The dataset entries can then be manipulated in many ways.

>>> print(ds['/tmp/executable'])
<[ this will display the data row for the given item from ds._data AS A LIST ]>

>>> print(ds['/tmp/executable', True])
<[ this will display the data row for the given item from ds._data AS A DICT using the headers of ds._data ]>

>>> for row in ds:
        # do something with a row

>>> len(ds)
<[ this will tell the length of ds._data ]>

Entries can also be cleaned as with a dict instance.

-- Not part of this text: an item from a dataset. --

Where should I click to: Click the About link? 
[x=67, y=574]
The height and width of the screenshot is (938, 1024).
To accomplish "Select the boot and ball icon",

>>> del ds['/tmp/executable']
<[ this will completely remove the item from the dataset ]>

Attributes:

  • _data: pandas.DataFrame instance holding the data collected from the sample's metadata (hash, creation and modification time, etc), its packing label and, if it is a fileless dataset (that is, for which the features were precomputed), a set of features applicable for the executable formats selected (loaded from and saved to data.csv)
  • _features: dictionary of included features, with short names as keys and their corresponding descriptions as values (loaded from and saved to features.json)
  • _metadata: dictionary of metadata, e.g. holding the list of selected executable formats and counts of included samples (loaded from and saved to metadata.json)
  • formats: list of applicable categories of executable formats
  • logger: logging.Logger instance for producing debug messages
  • packers: list of Packer instances applicable to the dataset, given the selected categories of executable formats
  • path: tinyscript.Path instance holding the path to the dataset folder
  • sources: dictionary containing applicable categories as keys and their corresponding lists of source folders for making the dataset

Properties:

  • backup (settable): Dataset instance holding the latest backup of the current dataset
  • basename: the name of the dataset
  • files: tinyscript.helpers.path.Path instance pointing on dataset's files subfolder
  • labelling: the labelling rate of the dataset (.0 will mean it is only usable with unsupervised learning algorithms while 1. allows for supervised learning)
  • labels: the series of labels from _data
  • name: dataset's name, composed with the folder's name and, between brackets, the comma-separated list of applicable executable formats
  • overview: string representation of the dataset, for describing it in the terminal

Methods:

  • exists: for simply checking if the dataset exists
  • fix *: for making dataset's structure and files match
  • is_empty: for checking if this Dataset instance has no sample
  • is_valid: for checking if this Dataset instance has a valid structure
  • list: for listing all the datasets from the given path
  • make *: for making N new samples in the current dataset among the input binary categories, balanced or not according to the number of distinct packers
  • merge: for merging another dataset with the current one ; precedence is set by the update parameter
  • purge: for removing a whole dataset and its backup copies
  • remove(query) *: for removing executables from the dataset based on a Pandas Dataframe filtering query
  • rename: for renaming the current dataset
  • reset: for truncating and recreating a blank dataset
  • revert: for reverting to the latest version of the dataset (if a backup copy exists in /tmp), with a maximum of 3
  • select: for selecting a subset from the current dataset based on multiple criteria
  • show: for showing an overview of the dataset
  • update *: for updating the dataset with a folder of binaries, detecting used packers if detect=True otherwise considering samples as not labelled unless labels are provided (in JSON format with hashes as keys and labels as values)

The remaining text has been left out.